*Data supplied:*
□ □ □ □

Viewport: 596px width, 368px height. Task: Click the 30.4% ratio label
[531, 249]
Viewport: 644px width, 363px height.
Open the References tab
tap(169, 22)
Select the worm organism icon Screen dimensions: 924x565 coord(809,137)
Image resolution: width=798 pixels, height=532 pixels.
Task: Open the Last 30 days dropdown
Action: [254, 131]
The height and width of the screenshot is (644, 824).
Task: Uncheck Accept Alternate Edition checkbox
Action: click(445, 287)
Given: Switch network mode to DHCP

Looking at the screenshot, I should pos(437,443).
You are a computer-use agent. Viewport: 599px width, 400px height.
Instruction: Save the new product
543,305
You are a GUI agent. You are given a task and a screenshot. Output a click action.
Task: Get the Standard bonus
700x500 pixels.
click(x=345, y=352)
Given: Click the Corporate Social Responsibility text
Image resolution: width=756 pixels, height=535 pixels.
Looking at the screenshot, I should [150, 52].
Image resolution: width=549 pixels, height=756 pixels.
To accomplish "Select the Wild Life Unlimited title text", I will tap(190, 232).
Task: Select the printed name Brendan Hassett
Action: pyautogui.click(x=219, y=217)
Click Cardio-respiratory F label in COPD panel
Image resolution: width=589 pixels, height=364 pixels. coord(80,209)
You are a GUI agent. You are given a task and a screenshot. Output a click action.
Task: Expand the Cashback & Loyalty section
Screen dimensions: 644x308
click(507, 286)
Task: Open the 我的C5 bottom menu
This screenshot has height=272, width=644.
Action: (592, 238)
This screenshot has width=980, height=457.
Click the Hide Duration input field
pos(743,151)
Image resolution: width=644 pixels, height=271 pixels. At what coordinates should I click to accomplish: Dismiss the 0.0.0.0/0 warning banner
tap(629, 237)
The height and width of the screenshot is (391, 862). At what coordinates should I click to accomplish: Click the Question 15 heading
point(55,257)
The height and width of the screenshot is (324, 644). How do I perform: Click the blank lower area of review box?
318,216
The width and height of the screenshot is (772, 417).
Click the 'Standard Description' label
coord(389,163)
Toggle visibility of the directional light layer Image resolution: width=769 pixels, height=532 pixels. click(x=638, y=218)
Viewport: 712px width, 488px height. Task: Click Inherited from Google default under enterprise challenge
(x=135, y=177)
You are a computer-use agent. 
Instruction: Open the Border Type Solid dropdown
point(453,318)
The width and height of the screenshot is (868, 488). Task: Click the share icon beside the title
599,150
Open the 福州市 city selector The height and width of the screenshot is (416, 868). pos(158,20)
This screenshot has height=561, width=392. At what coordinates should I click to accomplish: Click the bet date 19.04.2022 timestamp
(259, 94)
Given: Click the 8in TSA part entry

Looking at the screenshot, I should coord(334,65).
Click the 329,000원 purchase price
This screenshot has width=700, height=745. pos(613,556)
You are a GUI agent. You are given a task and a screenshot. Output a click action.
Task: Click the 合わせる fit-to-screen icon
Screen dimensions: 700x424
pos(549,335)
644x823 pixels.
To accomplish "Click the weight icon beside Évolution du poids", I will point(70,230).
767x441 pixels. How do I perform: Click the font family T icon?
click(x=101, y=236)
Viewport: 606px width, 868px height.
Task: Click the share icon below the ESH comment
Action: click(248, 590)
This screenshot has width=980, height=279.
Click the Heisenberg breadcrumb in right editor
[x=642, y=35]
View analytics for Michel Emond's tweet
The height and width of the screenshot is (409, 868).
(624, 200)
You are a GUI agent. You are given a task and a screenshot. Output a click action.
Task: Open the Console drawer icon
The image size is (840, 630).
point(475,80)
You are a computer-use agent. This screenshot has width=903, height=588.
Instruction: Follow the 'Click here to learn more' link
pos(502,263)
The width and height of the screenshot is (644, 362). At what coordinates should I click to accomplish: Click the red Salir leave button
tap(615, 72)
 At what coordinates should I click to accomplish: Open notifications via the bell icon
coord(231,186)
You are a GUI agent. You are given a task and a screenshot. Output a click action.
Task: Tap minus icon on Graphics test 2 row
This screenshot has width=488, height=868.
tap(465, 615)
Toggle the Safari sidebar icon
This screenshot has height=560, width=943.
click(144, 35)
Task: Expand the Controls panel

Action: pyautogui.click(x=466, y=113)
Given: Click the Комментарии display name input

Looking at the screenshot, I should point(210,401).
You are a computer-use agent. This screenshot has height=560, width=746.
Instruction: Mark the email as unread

□ □ □ □

*Problem requirements:*
For every line in the listing above that mentions the word "computer", make a copy.

*Final answer:*
You are a computer-use agent. Viewport: 599px width, 400px height.
You are a computer-use agent. 
You are a computer-use agent. This screenshot has width=903, height=588.
You are a computer-use agent. This screenshot has height=560, width=746.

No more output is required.